Stored items:
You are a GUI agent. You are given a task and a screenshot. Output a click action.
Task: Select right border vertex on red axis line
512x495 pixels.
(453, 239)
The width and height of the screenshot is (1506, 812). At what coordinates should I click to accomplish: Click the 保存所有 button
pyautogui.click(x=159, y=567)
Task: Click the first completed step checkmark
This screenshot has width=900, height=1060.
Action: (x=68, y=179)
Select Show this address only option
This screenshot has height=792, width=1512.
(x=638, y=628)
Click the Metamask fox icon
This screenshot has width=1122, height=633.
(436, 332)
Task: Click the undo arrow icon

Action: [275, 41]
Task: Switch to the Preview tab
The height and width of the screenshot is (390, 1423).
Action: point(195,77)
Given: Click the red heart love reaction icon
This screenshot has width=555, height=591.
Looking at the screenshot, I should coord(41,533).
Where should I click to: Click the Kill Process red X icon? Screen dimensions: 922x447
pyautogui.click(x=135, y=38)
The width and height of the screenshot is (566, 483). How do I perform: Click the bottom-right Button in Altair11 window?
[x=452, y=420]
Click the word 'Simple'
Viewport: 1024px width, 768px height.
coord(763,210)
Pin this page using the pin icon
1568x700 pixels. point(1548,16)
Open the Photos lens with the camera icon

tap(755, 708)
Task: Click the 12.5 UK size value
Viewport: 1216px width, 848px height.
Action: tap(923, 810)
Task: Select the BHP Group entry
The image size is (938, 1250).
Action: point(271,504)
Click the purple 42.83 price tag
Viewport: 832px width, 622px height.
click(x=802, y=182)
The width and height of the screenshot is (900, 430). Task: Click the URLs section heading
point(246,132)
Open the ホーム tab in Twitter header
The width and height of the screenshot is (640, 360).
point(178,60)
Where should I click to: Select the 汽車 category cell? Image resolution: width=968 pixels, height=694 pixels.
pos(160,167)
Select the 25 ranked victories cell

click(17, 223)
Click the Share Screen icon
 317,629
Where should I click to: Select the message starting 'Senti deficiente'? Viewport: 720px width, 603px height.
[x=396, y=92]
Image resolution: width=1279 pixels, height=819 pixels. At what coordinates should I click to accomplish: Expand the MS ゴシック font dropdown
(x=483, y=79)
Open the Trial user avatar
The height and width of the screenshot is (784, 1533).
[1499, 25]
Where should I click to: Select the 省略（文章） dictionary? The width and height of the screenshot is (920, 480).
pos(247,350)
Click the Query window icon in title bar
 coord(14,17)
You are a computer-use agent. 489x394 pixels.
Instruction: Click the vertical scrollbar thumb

▶ TASK DETAILS: Whenever a line above has the word "agent" in it, copy that line.

▶ FINISHED EXERCISE:
You are a GUI agent. You are given a task and a screenshot. Output a click action.
You are a computer-use agent. 489x394 pixels.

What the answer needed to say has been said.